*Brief*. Swap each "How do I perform" in the rows below for "How can I carry out" and write all the rows out again, leaving everything else unchanged.

*Exercise materials*.
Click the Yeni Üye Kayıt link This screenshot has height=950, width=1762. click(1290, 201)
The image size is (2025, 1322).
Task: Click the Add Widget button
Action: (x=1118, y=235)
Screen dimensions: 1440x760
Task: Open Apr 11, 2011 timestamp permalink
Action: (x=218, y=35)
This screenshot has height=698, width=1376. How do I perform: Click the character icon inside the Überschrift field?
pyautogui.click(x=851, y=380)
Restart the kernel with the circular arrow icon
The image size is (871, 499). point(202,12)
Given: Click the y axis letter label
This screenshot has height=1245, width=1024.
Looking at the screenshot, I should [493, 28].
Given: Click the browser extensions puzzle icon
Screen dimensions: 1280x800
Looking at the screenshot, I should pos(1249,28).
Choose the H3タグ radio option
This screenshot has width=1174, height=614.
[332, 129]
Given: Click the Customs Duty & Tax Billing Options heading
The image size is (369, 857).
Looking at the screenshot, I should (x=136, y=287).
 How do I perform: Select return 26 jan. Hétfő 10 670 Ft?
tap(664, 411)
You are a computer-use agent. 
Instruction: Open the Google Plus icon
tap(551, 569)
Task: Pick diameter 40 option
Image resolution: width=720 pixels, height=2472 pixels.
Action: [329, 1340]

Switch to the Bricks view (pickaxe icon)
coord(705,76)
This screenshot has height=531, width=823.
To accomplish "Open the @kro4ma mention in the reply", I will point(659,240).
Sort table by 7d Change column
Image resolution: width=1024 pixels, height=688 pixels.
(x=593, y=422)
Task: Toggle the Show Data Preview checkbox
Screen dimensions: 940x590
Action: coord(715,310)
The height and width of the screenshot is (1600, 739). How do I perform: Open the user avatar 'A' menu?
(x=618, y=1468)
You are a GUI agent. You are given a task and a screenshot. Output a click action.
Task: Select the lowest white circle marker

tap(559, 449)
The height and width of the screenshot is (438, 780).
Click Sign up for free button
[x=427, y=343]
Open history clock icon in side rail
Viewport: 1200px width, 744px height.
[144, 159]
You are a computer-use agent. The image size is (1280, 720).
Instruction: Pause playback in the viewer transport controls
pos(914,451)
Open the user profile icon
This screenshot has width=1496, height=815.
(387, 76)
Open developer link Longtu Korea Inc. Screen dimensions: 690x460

*Expected output*.
Click the Yeni Üye Kayıt link This screenshot has height=950, width=1762. click(1290, 201)
The image size is (2025, 1322).
Task: Click the Add Widget button
Action: (x=1118, y=235)
Screen dimensions: 1440x760
Task: Open Apr 11, 2011 timestamp permalink
Action: (x=218, y=35)
This screenshot has height=698, width=1376. How can I carry out: Click the character icon inside the Überschrift field?
pyautogui.click(x=851, y=380)
Restart the kernel with the circular arrow icon
The image size is (871, 499). point(202,12)
Given: Click the y axis letter label
This screenshot has height=1245, width=1024.
Looking at the screenshot, I should [493, 28].
Given: Click the browser extensions puzzle icon
Screen dimensions: 1280x800
Looking at the screenshot, I should pos(1249,28).
Choose the H3タグ radio option
This screenshot has width=1174, height=614.
[332, 129]
Given: Click the Customs Duty & Tax Billing Options heading
The image size is (369, 857).
Looking at the screenshot, I should (x=136, y=287).
 How can I carry out: Select return 26 jan. Hétfő 10 670 Ft?
tap(664, 411)
You are a computer-use agent. 
Instruction: Open the Google Plus icon
tap(551, 569)
Task: Pick diameter 40 option
Image resolution: width=720 pixels, height=2472 pixels.
Action: [329, 1340]

Switch to the Bricks view (pickaxe icon)
coord(705,76)
This screenshot has height=531, width=823.
To accomplish "Open the @kro4ma mention in the reply", I will point(659,240).
Sort table by 7d Change column
Image resolution: width=1024 pixels, height=688 pixels.
(x=593, y=422)
Task: Toggle the Show Data Preview checkbox
Screen dimensions: 940x590
Action: coord(715,310)
The height and width of the screenshot is (1600, 739). How can I carry out: Open the user avatar 'A' menu?
(x=618, y=1468)
You are a GUI agent. You are given a task and a screenshot. Output a click action.
Task: Select the lowest white circle marker

tap(559, 449)
The height and width of the screenshot is (438, 780).
Click Sign up for free button
[x=427, y=343]
Open history clock icon in side rail
Viewport: 1200px width, 744px height.
[144, 159]
You are a computer-use agent. The image size is (1280, 720).
Instruction: Pause playback in the viewer transport controls
pos(914,451)
Open the user profile icon
This screenshot has width=1496, height=815.
(387, 76)
Open developer link Longtu Korea Inc. Screen dimensions: 690x460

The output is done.